Back in the 80s, St Paisios said that the USSR reminded him of a seiner ship, which has captured plenty of fish in rotten nets.
Venerable Paisios once said, “I read the newspaper once in my life. I did that to find out when I would be drafted into the army. If something important happens in the world, I learn about it either from people or through prayer. “
Through prayer, Father Paisios was able to not only learn about some of the late eighties’ global geopolitical events, but also see them coming on his “spiritual television” long before they took place.
He prophesied about the fall of communism in Russia and other socialist countries ten years before it happened. In 1979 he said, “Communism will fall. The Soviet Union will fall into many small states. Churches will be opened in Albania, and Orthodoxy will flourish.” The venerable repeated these prophecies several times.
In 1988, he said in a conversation with pilgrims: “The Old Testament says that for the sake of the people’s sins, God allowed three generations to be in Babylonian slavery, and then arranged so that they were freed. Each generation is twenty-five years. Twenty-five times three equals how much? Seventy-five. The Russian revolution took place in 1917. Now what is seventeen plus seventy-five? Ninety-two”. After that, he changed the subject. As we know, all the Eastern European totalitarian regimes fell after 1992.
In May 1989, the venerable asked one military doctor at an officers’ club in Xanthi (a town in northern Greece),
“Do you understand anything about fishing? What happens if you catch too much fish in rotten nets and then get caught in a storm?”
“The nets will break and the fish will swim away,” the doctor replied.
“The Soviet Union reminds me of a seiner ship, which has cast its nets and caught plenty of fish. But its nets are rotten and will break soon. Ceausescu will be killed, and the whole world will see it. “In six months all these nations will be liberated.” the venerable said prophetically.
In July 1989, Father Paisios said addressing the pilgrims, “As you know, Christ was a carpenter by profession. In his hand is a huge screwdriver. He loosens some screws and then tightens them. Russia will begin to weaken now that its screws are slowly unwinding…”
The events that followed proved that the elder saw “the future as the present” and “that in the distance, as it were near.”
In August 1989, events began in the Soviet Union that led to its collapse. Four months later, in December, the revolution in Romania overthrew the communist regime.
Two monks once went to the patronal feast celebration held in the cell of Saint Spyridon on the eve of his name day.
On their way, they looked in Panagouda. Despite it being a very snowy day, there was not a single footstep on the path. No one had visited the elder. The venerable went out to the gate with a flushed face showing strong excitement. He was breathing heavily. “Are you going to the celebration in the cell of Saint Spyridon?” he asked. “Ask the fathers there to pray fervently. A terrible massacre began in Romania, a real civil war”. When the monks came to the cell of St. Spyridon, it turned out that none of the brethren had heard anything about the events in Romania.
Soon, news came of the bloody clashes taking place in Romania on those days.
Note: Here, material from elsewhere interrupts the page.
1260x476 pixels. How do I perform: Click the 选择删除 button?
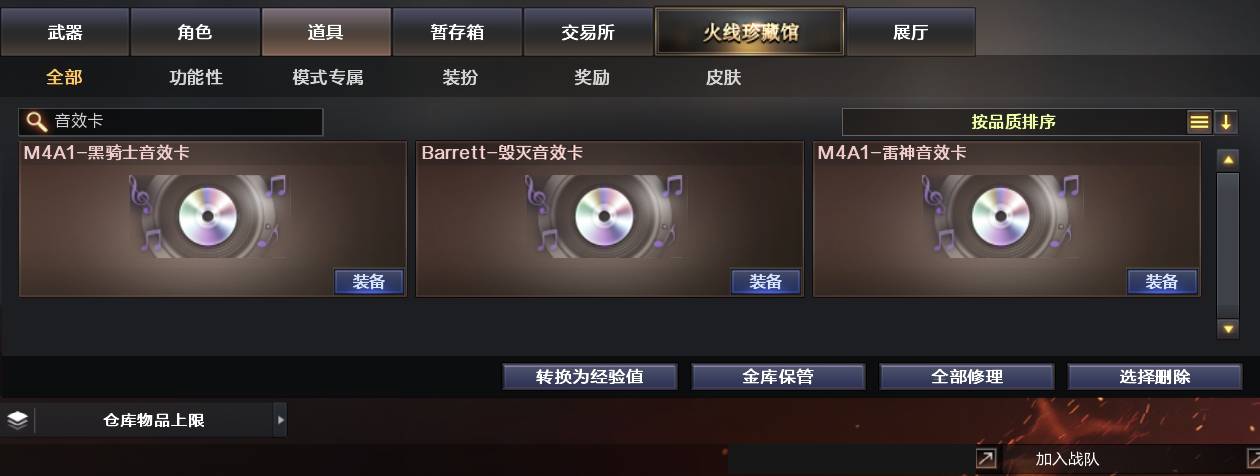click(1155, 377)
On December 25, Ceausescu was executed, and the whole world saw it on TV.
In October 1989, Elder Paisios’s “spiritual radar” sensed the collapse of a bridge in America. On that day, talking with a pilgrim in his Panagouda, he suddenly began to cross himself and exclaim, “Mother of God! Earthquake! ” Then he began to beat himself on the knees with his hands and exclaim, “Oh Lord, the bridge is gone! My God, save these people!” The pilgrim looked at the venerable in amazement. Soon the elder calmed down and continued the conversation. The pilgrim left puzzled, but on the next day he read in the newspaper about the earthquake in San Francisco destroying the bridges and causing many victims there.
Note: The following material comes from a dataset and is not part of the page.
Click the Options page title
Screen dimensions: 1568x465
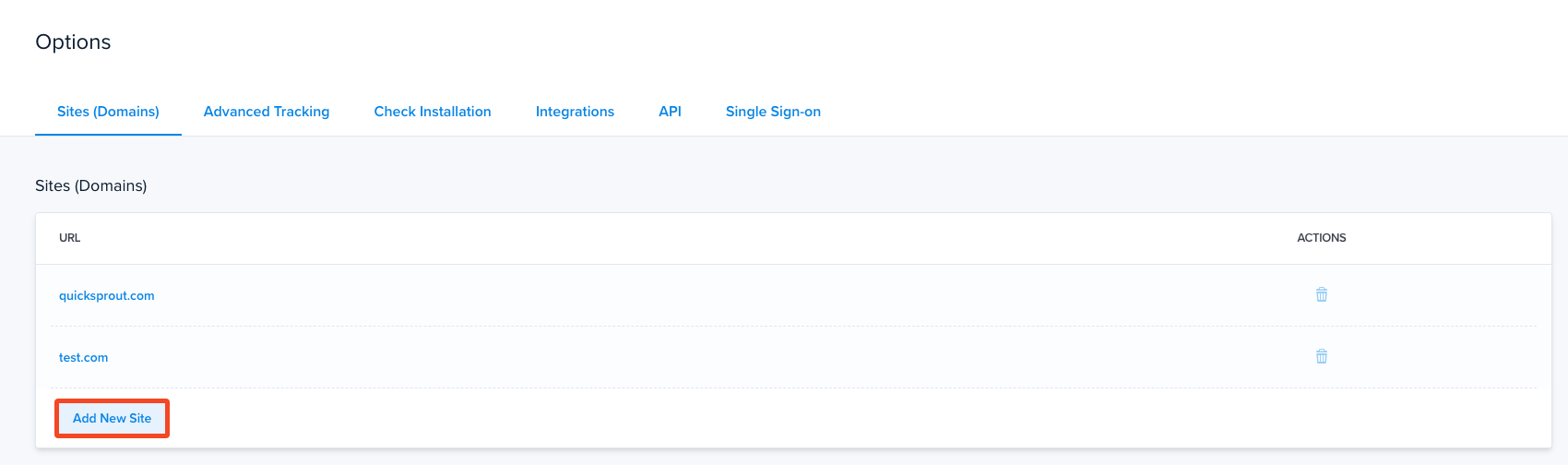[73, 42]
In August of the following year, 1990, a military conflict began to flare up in the Persian Gulf region. As one might expect, it caused great alarm around the world. Father Paisios prayed fervently that a peaceful solution would be found, but received word from God that the war could not be avoided.
The monk said to the pilgrims, “Don’t tell anyone about this, but when I prayed, I felt that the evil would not stop and there would be a war. It will be the kind of war that will make the sea blaze with oil.” And so it happened.
One sister from Souroti said to the venerable,
“Do you know, Geronda, what the technology can do now? There are systems that will broadcast on TV everything happening in the war in real time anywhere in the world…”
“People see the whole world, but they don’t see themselves,” replied the venerable. “It is not God who destroys people, but people destroying themselves, doing it with the help of their own minds. We have to pray a lot. Divine intervention is what we need.”